(Input data begins)

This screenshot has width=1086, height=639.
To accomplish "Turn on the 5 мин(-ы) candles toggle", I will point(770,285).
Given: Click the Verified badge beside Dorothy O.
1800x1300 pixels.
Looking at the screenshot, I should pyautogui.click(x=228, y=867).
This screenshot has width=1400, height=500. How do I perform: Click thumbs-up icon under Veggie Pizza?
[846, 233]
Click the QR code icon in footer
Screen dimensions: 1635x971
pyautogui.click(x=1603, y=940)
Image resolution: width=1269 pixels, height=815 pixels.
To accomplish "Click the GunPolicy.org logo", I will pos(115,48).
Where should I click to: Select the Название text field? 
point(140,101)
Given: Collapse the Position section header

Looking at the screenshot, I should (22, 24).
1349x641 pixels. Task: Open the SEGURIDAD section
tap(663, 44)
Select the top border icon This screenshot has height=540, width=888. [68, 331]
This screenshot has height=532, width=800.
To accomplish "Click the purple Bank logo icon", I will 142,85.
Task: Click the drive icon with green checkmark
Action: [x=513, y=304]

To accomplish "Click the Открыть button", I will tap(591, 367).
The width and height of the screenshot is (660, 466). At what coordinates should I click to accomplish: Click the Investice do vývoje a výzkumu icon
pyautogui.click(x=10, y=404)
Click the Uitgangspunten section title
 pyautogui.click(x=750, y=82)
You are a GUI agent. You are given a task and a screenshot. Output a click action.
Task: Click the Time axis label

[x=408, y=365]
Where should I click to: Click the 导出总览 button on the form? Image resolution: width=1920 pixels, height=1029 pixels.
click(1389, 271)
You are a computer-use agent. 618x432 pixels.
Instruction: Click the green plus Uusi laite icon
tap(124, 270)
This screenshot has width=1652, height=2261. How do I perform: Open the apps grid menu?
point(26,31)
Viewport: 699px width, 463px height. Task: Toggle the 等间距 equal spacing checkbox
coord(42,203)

(Input data ends)

§ Try it: The entries are to be transcribed exactly, each line in full.

§ Reply to the exercise:
This screenshot has width=1086, height=639.
To accomplish "Turn on the 5 мин(-ы) candles toggle", I will point(770,285).
Given: Click the Verified badge beside Dorothy O.
1800x1300 pixels.
Looking at the screenshot, I should pyautogui.click(x=228, y=867).
This screenshot has width=1400, height=500. How do I perform: Click thumbs-up icon under Veggie Pizza?
[846, 233]
Click the QR code icon in footer
Screen dimensions: 1635x971
pyautogui.click(x=1603, y=940)
Image resolution: width=1269 pixels, height=815 pixels.
To accomplish "Click the GunPolicy.org logo", I will pos(115,48).
Where should I click to: Select the Название text field? 
point(140,101)
Given: Collapse the Position section header

Looking at the screenshot, I should (22, 24).
1349x641 pixels. Task: Open the SEGURIDAD section
tap(663, 44)
Select the top border icon This screenshot has height=540, width=888. [68, 331]
This screenshot has height=532, width=800.
To accomplish "Click the purple Bank logo icon", I will 142,85.
Task: Click the drive icon with green checkmark
Action: [x=513, y=304]

To accomplish "Click the Открыть button", I will tap(591, 367).
The width and height of the screenshot is (660, 466). At what coordinates should I click to accomplish: Click the Investice do vývoje a výzkumu icon
pyautogui.click(x=10, y=404)
Click the Uitgangspunten section title
 pyautogui.click(x=750, y=82)
You are a GUI agent. You are given a task and a screenshot. Output a click action.
Task: Click the Time axis label

[x=408, y=365]
Where should I click to: Click the 导出总览 button on the form? Image resolution: width=1920 pixels, height=1029 pixels.
click(1389, 271)
You are a computer-use agent. 618x432 pixels.
Instruction: Click the green plus Uusi laite icon
tap(124, 270)
This screenshot has width=1652, height=2261. How do I perform: Open the apps grid menu?
point(26,31)
Viewport: 699px width, 463px height. Task: Toggle the 等间距 equal spacing checkbox
coord(42,203)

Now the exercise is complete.